-- begin Selection --

How to Practice Thankfulness When Stuff Sucks
It’s so easy to give thanks when everything seems so. darn. perfect. You know… like that tranquil moment before an abundant Thanksgiving table when we’re filled with gratitude for all of the things.
But come Black Friday, did you find yourself snarling at traffic? Growling at the lady who cut the line? Or at the dude who peeled down the parking lot and snagged the very spot you were waiting five minutes for?
Or did that wait until Cyber Monday?
The struggle is real, my friends.
Aside from those mild inconveniences, what about the big stuff? When it feels like life just sucks all around? OK – maybe I’m exaggerating, maybe not. But have you ever been there?
If the answer is “no”, well lucky you. Feel free to move on, whilst the rest of us indulge in a temporary navel-gaze.
Tough Week, BOO-HOO
So what are your pain points?
For me, it’s my health. I spent the better part of Thanksgiving week in bed and in pain, thank you very much. I managed to limp through the prep and served my family a kickass meal, yet I had to abstain from most of the meal INCLUDING THE WINE, boo.
To be fair, and to my detriment, I snuck in a couple bites of my onion confit because onion confit, and MAYBE a mini pecan tartlet (yum!).
My husband even brought out the spittoon (you know, those spit buckets) so that I could partake in a lovely Pinot Noir from Burgundy’s Auxey-Duresses appellation, which I then had to spit out so as not to anger my stomach. Sip, swish, spit… It’s as fun as it sounds.
For the most part, it was rather miserable, to not eat and drink all the delicious things and to not venture into NYC and soak in the holiday goodness, as originally planned.
I couldn’t believe it. Health-conscious, fitness-loving moi was out for the count, nibbling saltines and completely endorphin-deprived. What to do?
What’s Making You Grumble?
The elections? Or (worse) the aftermath? There is a serious lack of character and decorum in the political playing field, yes. But perhaps could we be grateful for the ability to voice our disgruntlement without, you know, fear of being thrown into prison.
Grumbling about your job? Or lack thereof?
Car issues? Maybe it’s your health, like me.
Or, on a micro scale of our own little households, maybe we see the pile of dirty dishes (again).
The endless laundry that needs washing, drying, sorting, and folding.
Every minute on the minute, something to be done.
Enough with the Navel-Gazing
Let’s talk discipline.
Ugh, I know.
Discipline is that dreadful thing we must sow, if we are to reap the good things.
And let’s be honest. Does anyone approach discipline with a smile and open arms?
All too often, we confront discipline with resistance. Lots of it. But if we embrace the grit, discipline results in habit, and habits shape our lifestyle.
Usually we think of discipline in the context of a healthy lifestyle, as in:
“I need to exercise more” or “I really should quit XYZ.”
But how about the discipline of thankfulness?
You heard that, kids. Gratitude as discipline — and it can be a glorious thing.
On Sunday evening, I asked my kids their favorite part of Thanksgiving week (you know, the week I spent mostly in bed and scratched our “fun” plans off the calendar).

-- end Selection --
-- begin Information provided --

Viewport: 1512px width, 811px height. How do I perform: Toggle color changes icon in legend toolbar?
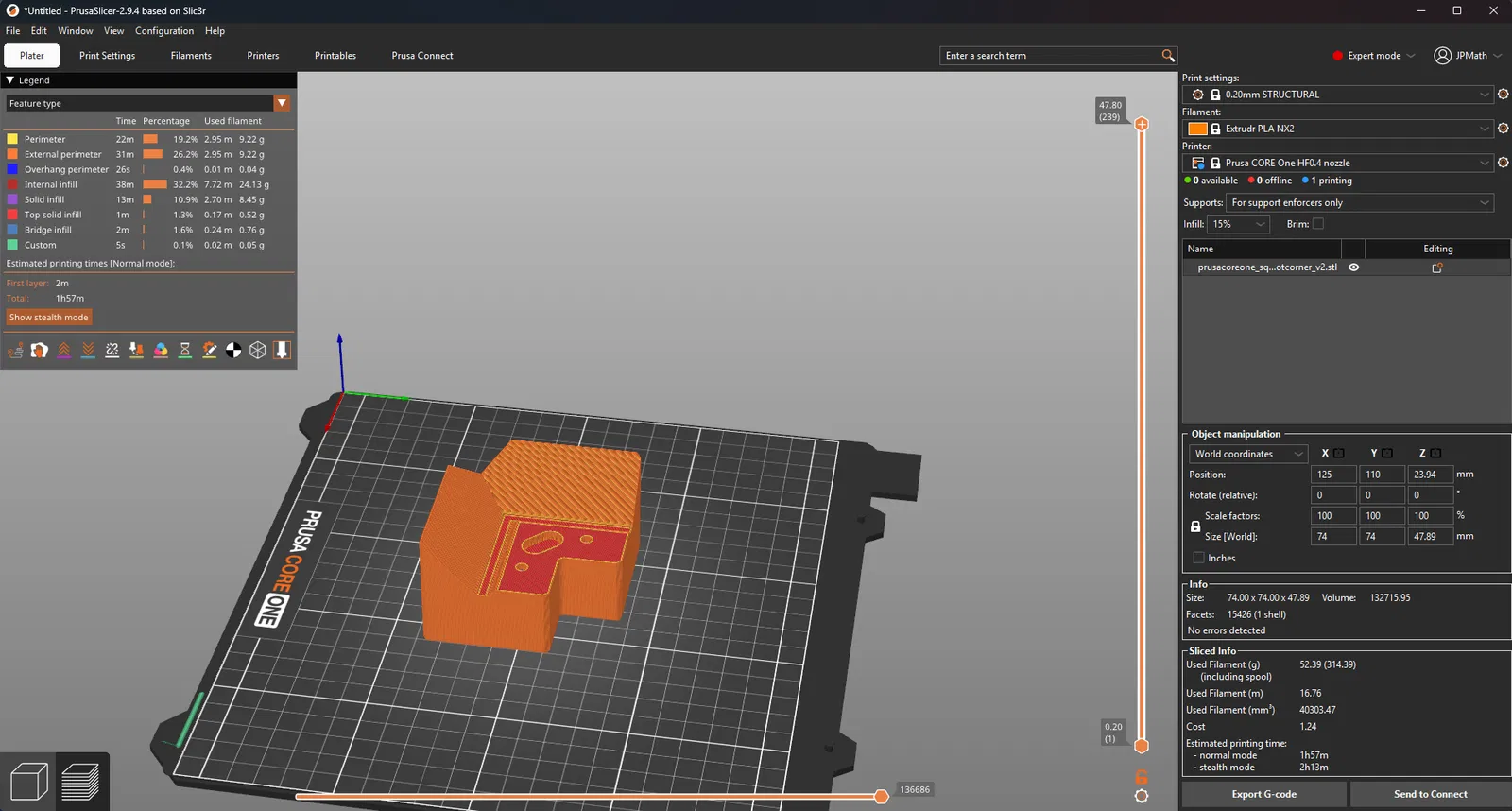(x=161, y=351)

-- end Information provided --

**Requests:**
1. Rewrite the thankfulness post starting with "The elections? Or" and going on through "sorting, and folding.", putting "ironing" in place of "laundry".
2. Take the post on practicing thankfulness further from the point where it stops.

**The responses:**
1.
The elections? Or (worse) the aftermath? There is a serious lack of character and decorum in the political playing field, yes. But perhaps could we be grateful for the ability to voice our disgruntlement without, you know, fear of being thrown into prison.
Grumbling about your job? Or lack thereof?
Car issues? Maybe it’s your health, like me.
Or, on a micro scale of our own little households, maybe we see the pile of dirty dishes (again).
The endless ironing that needs washing, drying, sorting, and folding.

2.
I was expecting an answer like “getting to play video games” or “all the movies we got to watch” or “our new TV” (we finally upgraded from a tube TV that we had for 15 years).
Instead, I heard “getting to spend lots of time with you and dad.”
Thankfulness not borne of circumstance, but perspective.
Having Laundry To Fold Means That Your Family Is Alive
I’m not exactly sure how it works, but a posture of gratitude magically puts life into perspective.
With the seemingly endless list of things I cannot eat, comes the reality that there are things I’m able to tolerate. I live in the developed world and have access to healthcare. I could even go straight to a specialist! Sure, it takes patience and skill to navigate insurance and authorizations, but I can undergo testing without having to wait months on end.
I haven’t lost my sense of smell, and can still sip-swish-spit my wine.
The pile of dirty laundry means that there are people in my family getting those clothes dirty, which means that they are still alive. I’d much, MUCH rather the laundry than the alternative.
So let’s be thankful. Especially when you don’t feel like it. It’s as ridiculously hokey — and effective — as it sounds.
Plus, there is evidence that gratitude leads happiness. And who doesn’t want more happy?
The Discipline of Thanks: One-Two Punch
So, yes. It IS possible to still practice thankfulness even though one area (or multiple areas) in your life, sucks.
Let us therefore challenge ourselves to practice a discipline of genuine thanks.
Here are two (only two!) to-do’s, guaranteed to change your perspective, for as long as you allow it to:
- Be thankful for the here and now. Meaning this instant, in time and space. Yes, you have been hurt / betrayed / misunderstood / disappointed / etc. But if you can still breathe, simply be grateful for the air in your lungs.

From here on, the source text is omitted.